Todd was a student of Robert Motherwell, and her canvases reside in countless collections and have been exhibited in some 30 museums and galleries - including two one-woman shows in New York in 1958 and 1962.

A recent retrospective at the Mackey Gallery in Denver, spanning five decades, displayed a sweeping range of work - from the tiny impressionistic New Mexico landscapes she crafted in the 1940s to the towering canvases she painted in response to the Vietnam War - her tour de force "Image Series." Although stylistically fickle, Todd's work carries the unifying threads of unflinching innovation and dauntless hope. It's a body of work with dazzling points of brilliance.

One of those points is "The Finalist." Painted as part of her "Image Series" in the 1960s, "The Finalist" represents the last person on earth - a powerful warning of cold-war apocalypse. For this series, Todd again used her mossy background of sawdust and glue, but daringly added strips of linen and paint, shaping them into haunting bas relief figures. While this technique is familiar to the contemporary viewer, when Todd crafted these dramatic canvases years ago, her use of media was bold and original.

"I was very early in doing bas-relief work with mixed media," Todd says. "It didn't dawn on me back then that it was as good as it was."

"The Finalist" stands out from a swirling miasma of blues, projecting from the canvas in subtle yellows and bronzes. Arms stretched wide in an attitude of yearning, this mummified, alienated figure is as frightening and existential an image as anything in Kafka - a timeless reminder that we must be proper stewards of this good earth.

The strength of her "Universal" and "Image" series should have made Todd's name, but she has yet to see her work purchased by a museum and she's been overlooked by critics. Whether she is a victim of her time - a female abstract expressionist trying to make her voice heard from the West - or her own stylistic caprice is a matter of speculation. As this wispy woman says, her native North Carolina accent still seeping through after years in Colorado: "Part of it was that I was a woman, and a woman wasn't supposed to paint big dark canvases. And I did get criticized for working in different directions. But when I have an idea, I work it out until I'm satisfied with it.

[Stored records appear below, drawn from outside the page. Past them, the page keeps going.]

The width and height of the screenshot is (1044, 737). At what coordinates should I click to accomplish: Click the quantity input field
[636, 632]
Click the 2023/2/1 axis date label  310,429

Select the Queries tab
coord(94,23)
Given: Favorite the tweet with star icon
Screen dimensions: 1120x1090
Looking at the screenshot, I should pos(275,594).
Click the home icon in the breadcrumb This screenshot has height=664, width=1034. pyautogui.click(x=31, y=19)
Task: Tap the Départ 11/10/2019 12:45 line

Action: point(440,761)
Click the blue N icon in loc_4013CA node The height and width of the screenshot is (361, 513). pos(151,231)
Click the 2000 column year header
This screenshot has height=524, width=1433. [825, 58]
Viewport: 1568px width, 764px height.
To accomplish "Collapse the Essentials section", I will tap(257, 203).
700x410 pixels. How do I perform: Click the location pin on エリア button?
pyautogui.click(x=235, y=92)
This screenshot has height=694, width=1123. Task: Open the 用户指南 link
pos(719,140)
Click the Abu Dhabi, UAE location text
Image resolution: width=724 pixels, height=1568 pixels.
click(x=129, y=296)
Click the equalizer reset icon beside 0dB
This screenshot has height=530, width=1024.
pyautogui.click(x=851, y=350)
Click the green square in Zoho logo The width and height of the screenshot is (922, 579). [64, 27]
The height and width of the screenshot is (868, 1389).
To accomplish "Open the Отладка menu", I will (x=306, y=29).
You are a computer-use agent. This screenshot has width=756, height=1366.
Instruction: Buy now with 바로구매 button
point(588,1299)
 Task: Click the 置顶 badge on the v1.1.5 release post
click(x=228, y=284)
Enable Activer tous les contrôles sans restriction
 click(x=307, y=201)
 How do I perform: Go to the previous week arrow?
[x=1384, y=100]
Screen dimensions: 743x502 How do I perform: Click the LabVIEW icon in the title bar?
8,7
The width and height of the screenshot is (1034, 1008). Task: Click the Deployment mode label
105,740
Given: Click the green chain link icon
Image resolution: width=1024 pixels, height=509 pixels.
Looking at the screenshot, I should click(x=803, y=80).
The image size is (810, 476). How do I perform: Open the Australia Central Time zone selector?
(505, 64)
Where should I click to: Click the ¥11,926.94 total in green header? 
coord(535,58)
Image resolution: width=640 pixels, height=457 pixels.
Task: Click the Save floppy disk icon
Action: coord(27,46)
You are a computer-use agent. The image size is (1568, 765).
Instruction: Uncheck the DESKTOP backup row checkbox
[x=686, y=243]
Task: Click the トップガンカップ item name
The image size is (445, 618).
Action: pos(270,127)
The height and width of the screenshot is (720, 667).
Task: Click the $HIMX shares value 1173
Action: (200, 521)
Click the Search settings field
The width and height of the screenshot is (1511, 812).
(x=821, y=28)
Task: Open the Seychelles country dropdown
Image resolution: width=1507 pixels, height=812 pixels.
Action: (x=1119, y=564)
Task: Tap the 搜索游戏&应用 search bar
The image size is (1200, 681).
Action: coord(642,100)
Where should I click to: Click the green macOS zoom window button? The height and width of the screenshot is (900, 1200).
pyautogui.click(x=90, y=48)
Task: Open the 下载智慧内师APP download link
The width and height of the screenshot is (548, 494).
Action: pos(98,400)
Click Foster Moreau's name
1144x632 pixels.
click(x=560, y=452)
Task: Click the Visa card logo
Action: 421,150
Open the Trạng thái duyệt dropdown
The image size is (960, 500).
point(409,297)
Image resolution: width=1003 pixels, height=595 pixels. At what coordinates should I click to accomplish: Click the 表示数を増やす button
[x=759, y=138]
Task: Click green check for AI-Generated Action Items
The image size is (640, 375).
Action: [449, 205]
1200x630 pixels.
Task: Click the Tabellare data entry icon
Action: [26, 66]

"I think it's a pity when an artist is recognized for a style and becomes afraid to develop in different directions. If you keep repeating ideas, your work just dies or goes by the wayside. I think to keep fresh, you need to go from one thing to another. You don't have to change technique, but you have got to grow as you go along."

To this day, Todd, now in her 80s, continues to innovate. Her most recent work, a series of tiny paint-rag collages, are as fresh and spirited as Rocky Mountain spring - chosen and embellished from her paint and rag pile for their harmony of composition.

"I have always been intuitive with my art," she says. "I never painted to sell, and I never wanted to paint pretty pictures. I always wanted to paint ideas."